This repository contains predictive kmer models for development use. Each folder contains a set of template and complement models and is named in the format
<pore>_<bias_voltage>_<speed>_<kmer_length>[_RNA]
e.g. r9.2_180mv_250bps_6mer
There will usually be one template model and two complement models. The two complement models correspond to "nonuplifted" and "uplifted" populations ("pop1" and "pop2" respectively).
Each model is a tab-delimited text file containing seven columns. These models assume that the current levels for each kmer can be approximated using a Gaussian distribution and the corresponding signal noise can be approximated using an inverse Gaussian distribution.

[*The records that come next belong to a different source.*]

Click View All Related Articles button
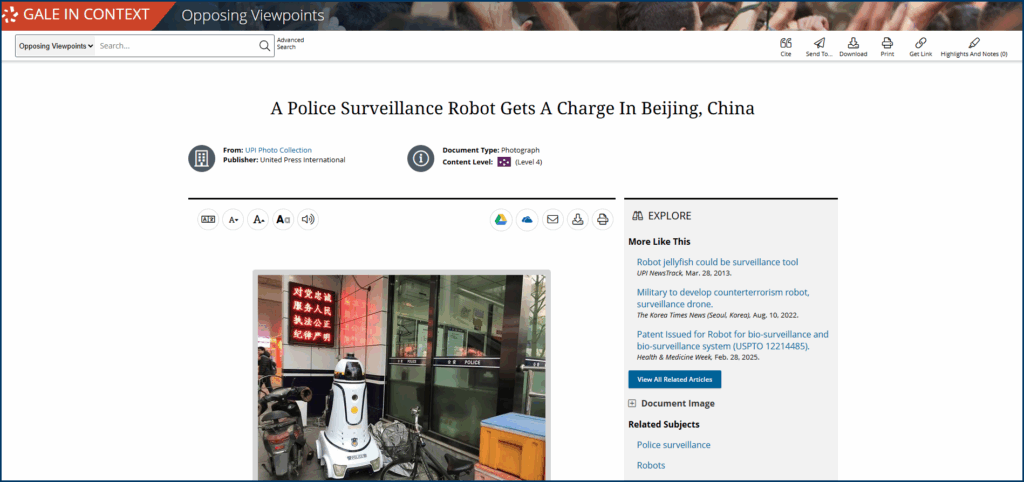The image size is (1024, 482). click(675, 379)
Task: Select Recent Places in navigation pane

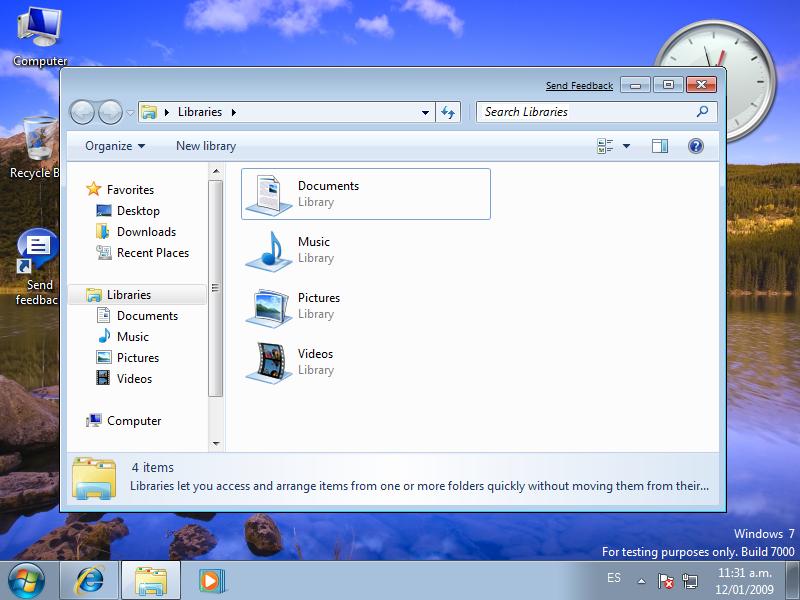Action: [x=152, y=253]
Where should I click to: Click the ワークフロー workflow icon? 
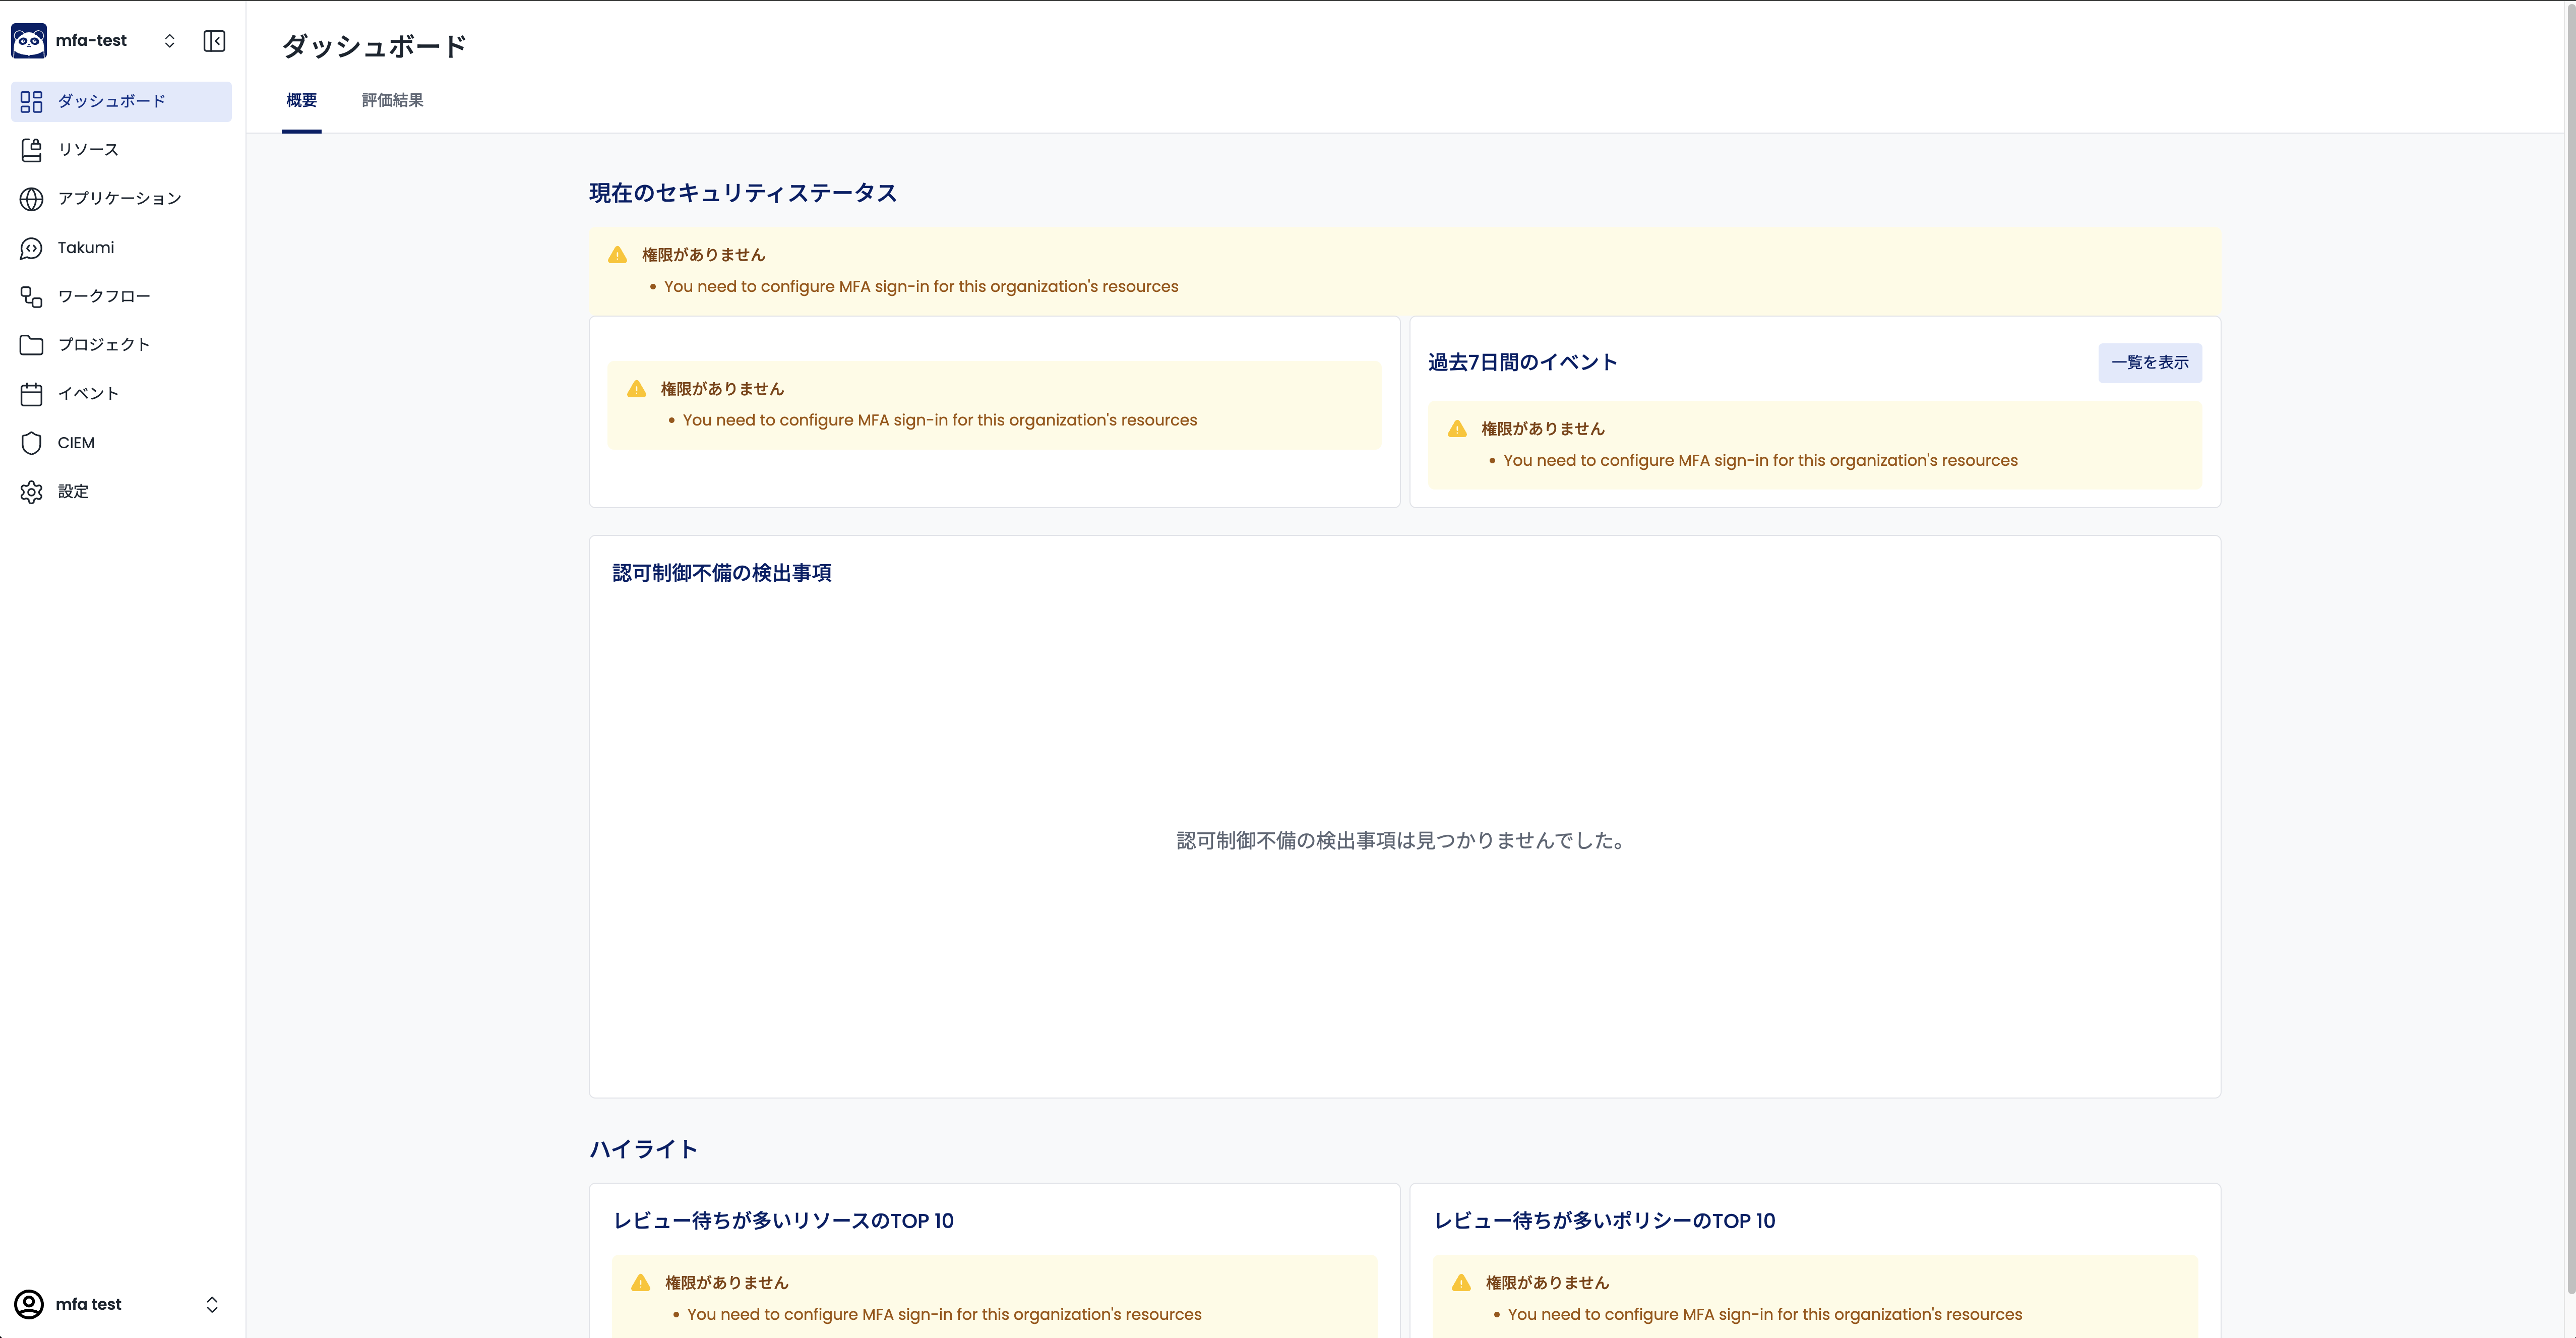click(x=32, y=297)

- kmer The kmer being modelled.
- level_mean The mean of a Gaussian distribution representing the current observed for this kmer.
- level_stdv The standard deviation of the above Gaussian distribution of observed currents for this kmer.
- sd_mean The mean of an inverse Gaussian distribution representing the noise observed for this kmer.
- sd_stdv The standard deviation of the above inverse Gaussian distribution of noise observed for this kmer.
- ig_lambda The lambda parameter for the above inverse Gaussian distribution of noise observed for this kmer.
(sosd_stdv == sqrt(sd_mean ^ 3 / ig_lambda
). See Wikipedia for more info. - weight Used internally for model training purposes.
Note that RNA kmer models currently have uracil labelled as thymine, so that it looks like DNA. This is in keeping with the present output format of the event table in basecalled fast5 files, though it may change in future.